A lot of what I read about de-globalization is oversimplified, trying to turn gray into black and white. It certainly makes for a more incendiary narrative. Globalization isn’t going away (Figure 3). As we watch a multipolar world being built, strategic trade and security alliances are also being reconstructed. Onshoring and ‘friend shoring’ are here to stay.
The recent expansion of the BRICS (Brazil, Russia, India, China and South Africa) to include Argentina, Egypt, Ethiopia, Iran, Saudi Arabia and the United Arab Emirates is a powerful example of a burgeoning multipolar world. So is India’s leadership at the recent G20 meeting. Geopolitical power is broadening.
I think a lot of what gets missed regarding China is that, as a nation, it has been willfully moving away from low cost production to higher value added goods and services for well over a decade. That trend will continue. The West will continue to pivot away from dependence on China for cheap goods. That’s not new news. And yes, it’s far more complicated than that.
China faces real structural demographic and balance sheet challenges, including in the real estate sector, which are well-identified and overplayed recently in the media. China can afford to address the structural issues it faces ahead. The key question is whether in the process they avoid a middle-income trap, where they are unable to keep up with more developed economies in higher value added markets.
Once in a lifetime. There’s a quote from Sun Tzu I’ve always liked: “Strategy without tactics is the slowest route to victory. Tactics without strategy is the noise before defeat.” Timing a market is hard to do. I’ve known accomplished traders that have made money trading. But they aren’t all in or out of markets; they have a strategy and employ tactics well.
J.P. Morgan Asset and Wealth Management will launch our Long-Term Capital Market Assumptions (LTCMA) shortly. It’s an annual exercise we do collaboratively across the organization. It allows us to fervently debate the macro landscape as well as relative valuations across major asset classes. It’s a disciplined exercise.
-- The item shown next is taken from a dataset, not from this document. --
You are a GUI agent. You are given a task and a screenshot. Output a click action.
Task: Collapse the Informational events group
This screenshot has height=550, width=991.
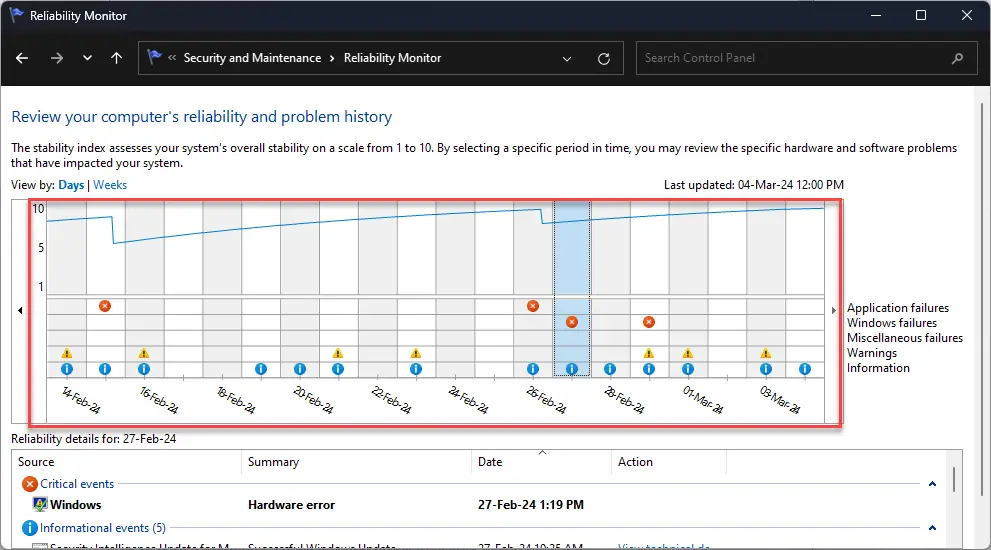932,528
I’m saying this because we use the LTCMA effort to inform our strategic asset allocation design. It’s the starting point to structure our approach to goals based investing. It helps us set suitability parameters around risk tolerance so that long-term money stays invested throughout a cycle’s ups and downs.
As fiduciaries, that’s important to the entire CIO investment team. Strategy is separating short and long-term money. For long-term money, it is critical to determine the right suitability parameters and goals, then stay invested. Tactics are how we navigate any given market environment we find ourselves in to ensure your long-term investment goals are met.
We aren’t taking a lot of tracking error right now in portfolios. We’re fully invested in stocks as well as bonds. We are holding a normal level of duration in our multi-asset portfolios. We continue to hold a modest overweight to credit, but those are positions we’ve been trimming throughout the past year.
In equities we are modestly overweight the U.S. equity market and the dollar. Right now those tactical tilts continue to feel appropriate. While we remain overweight ‘big tech,’ we trimmed positions as valuations have moved higher. They’ve added to this year’s performance.
Sometimes it’s important to stand still. When market uncertainty is high, the emotional response tends to be more along the lines of ‘hurry up, do something.’ I’m a big believer in moving quickly, but when driven by fundamentals. Not emotion. Like policymakers staring down the last mile of inflation, investing requires not only discipline, but patience. Strategy and tactics. Same as it ever was.